─── RECORDS PROVIDED

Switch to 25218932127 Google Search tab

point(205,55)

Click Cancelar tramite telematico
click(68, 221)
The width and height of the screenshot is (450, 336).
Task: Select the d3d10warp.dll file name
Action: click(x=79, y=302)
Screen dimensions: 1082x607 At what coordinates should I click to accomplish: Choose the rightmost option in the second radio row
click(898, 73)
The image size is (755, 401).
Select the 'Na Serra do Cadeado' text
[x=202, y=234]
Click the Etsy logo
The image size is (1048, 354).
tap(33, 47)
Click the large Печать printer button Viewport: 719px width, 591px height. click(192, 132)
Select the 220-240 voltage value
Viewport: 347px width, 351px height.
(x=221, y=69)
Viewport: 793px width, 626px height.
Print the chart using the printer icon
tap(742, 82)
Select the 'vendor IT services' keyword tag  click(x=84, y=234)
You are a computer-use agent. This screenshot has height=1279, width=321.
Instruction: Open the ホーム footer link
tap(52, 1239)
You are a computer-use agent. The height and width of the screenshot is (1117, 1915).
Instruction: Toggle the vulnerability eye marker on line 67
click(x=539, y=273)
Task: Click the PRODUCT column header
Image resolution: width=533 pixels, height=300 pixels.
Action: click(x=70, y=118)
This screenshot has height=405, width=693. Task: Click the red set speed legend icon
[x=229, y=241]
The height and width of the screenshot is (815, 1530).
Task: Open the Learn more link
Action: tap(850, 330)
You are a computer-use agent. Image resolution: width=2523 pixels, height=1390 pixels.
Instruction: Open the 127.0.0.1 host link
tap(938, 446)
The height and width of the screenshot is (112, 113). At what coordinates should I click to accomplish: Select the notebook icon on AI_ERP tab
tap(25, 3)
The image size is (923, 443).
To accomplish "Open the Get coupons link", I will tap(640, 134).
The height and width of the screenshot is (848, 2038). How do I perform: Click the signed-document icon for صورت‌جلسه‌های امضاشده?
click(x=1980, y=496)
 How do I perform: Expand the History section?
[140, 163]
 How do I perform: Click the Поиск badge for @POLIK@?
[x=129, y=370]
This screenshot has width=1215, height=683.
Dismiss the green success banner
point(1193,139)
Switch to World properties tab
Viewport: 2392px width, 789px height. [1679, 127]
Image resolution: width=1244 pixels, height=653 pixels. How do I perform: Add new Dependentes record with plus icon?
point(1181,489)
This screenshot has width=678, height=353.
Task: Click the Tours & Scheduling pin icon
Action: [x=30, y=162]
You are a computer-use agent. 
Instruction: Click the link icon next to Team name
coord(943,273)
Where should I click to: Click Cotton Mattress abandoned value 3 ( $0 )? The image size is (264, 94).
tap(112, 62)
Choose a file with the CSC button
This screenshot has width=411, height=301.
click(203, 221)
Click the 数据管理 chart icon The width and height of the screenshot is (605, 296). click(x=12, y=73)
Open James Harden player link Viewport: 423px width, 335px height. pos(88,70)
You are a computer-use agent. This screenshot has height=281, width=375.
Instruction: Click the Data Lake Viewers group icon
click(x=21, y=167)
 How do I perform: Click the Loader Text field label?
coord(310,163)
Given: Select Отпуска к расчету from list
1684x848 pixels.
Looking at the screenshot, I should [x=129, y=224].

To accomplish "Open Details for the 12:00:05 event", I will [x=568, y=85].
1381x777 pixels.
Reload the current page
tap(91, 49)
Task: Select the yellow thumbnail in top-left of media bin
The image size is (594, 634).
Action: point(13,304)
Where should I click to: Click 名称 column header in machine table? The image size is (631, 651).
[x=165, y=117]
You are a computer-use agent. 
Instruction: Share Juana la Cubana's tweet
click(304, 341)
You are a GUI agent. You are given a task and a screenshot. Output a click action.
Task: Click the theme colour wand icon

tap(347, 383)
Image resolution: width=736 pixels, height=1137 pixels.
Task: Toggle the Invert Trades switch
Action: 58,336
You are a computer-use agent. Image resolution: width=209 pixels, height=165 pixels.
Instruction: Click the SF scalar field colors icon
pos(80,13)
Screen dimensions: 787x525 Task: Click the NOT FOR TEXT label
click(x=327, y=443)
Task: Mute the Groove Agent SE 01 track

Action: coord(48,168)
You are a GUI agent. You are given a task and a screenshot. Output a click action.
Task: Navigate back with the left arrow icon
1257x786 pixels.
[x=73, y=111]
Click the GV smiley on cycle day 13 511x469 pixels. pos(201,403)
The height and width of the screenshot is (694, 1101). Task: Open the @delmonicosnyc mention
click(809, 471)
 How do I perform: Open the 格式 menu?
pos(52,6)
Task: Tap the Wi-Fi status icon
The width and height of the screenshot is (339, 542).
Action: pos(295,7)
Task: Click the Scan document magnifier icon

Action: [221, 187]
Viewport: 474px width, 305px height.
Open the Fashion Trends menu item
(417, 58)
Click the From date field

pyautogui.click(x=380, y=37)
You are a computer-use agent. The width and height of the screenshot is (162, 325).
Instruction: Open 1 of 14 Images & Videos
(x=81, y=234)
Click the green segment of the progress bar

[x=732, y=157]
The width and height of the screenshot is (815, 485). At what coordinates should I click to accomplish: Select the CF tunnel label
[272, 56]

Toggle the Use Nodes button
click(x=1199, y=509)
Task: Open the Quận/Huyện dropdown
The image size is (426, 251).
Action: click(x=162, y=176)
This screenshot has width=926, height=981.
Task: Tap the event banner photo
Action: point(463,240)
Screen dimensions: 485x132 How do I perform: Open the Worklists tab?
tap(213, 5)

──────

WHAT THE TASK REQUIRES
Quote the listing word for word, from its first line up to and including the line containing "[x=129, y=370]".

WORKED ANSWER
Switch to 25218932127 Google Search tab

point(205,55)

Click Cancelar tramite telematico
click(68, 221)
The width and height of the screenshot is (450, 336).
Task: Select the d3d10warp.dll file name
Action: click(x=79, y=302)
Screen dimensions: 1082x607 At what coordinates should I click to accomplish: Choose the rightmost option in the second radio row
click(898, 73)
The image size is (755, 401).
Select the 'Na Serra do Cadeado' text
[x=202, y=234]
Click the Etsy logo
The image size is (1048, 354).
tap(33, 47)
Click the large Печать printer button Viewport: 719px width, 591px height. click(192, 132)
Select the 220-240 voltage value
Viewport: 347px width, 351px height.
(x=221, y=69)
Viewport: 793px width, 626px height.
Print the chart using the printer icon
tap(742, 82)
Select the 'vendor IT services' keyword tag  click(x=84, y=234)
You are a computer-use agent. This screenshot has height=1279, width=321.
Instruction: Open the ホーム footer link
tap(52, 1239)
You are a computer-use agent. The height and width of the screenshot is (1117, 1915).
Instruction: Toggle the vulnerability eye marker on line 67
click(x=539, y=273)
Task: Click the PRODUCT column header
Image resolution: width=533 pixels, height=300 pixels.
Action: click(x=70, y=118)
This screenshot has height=405, width=693. Task: Click the red set speed legend icon
[x=229, y=241]
The height and width of the screenshot is (815, 1530).
Task: Open the Learn more link
Action: tap(850, 330)
You are a computer-use agent. Image resolution: width=2523 pixels, height=1390 pixels.
Instruction: Open the 127.0.0.1 host link
tap(938, 446)
The height and width of the screenshot is (112, 113). At what coordinates should I click to accomplish: Select the notebook icon on AI_ERP tab
tap(25, 3)
The image size is (923, 443).
To accomplish "Open the Get coupons link", I will tap(640, 134).
The height and width of the screenshot is (848, 2038). How do I perform: Click the signed-document icon for صورت‌جلسه‌های امضاشده?
click(x=1980, y=496)
 How do I perform: Expand the History section?
[140, 163]
 How do I perform: Click the Поиск badge for @POLIK@?
[x=129, y=370]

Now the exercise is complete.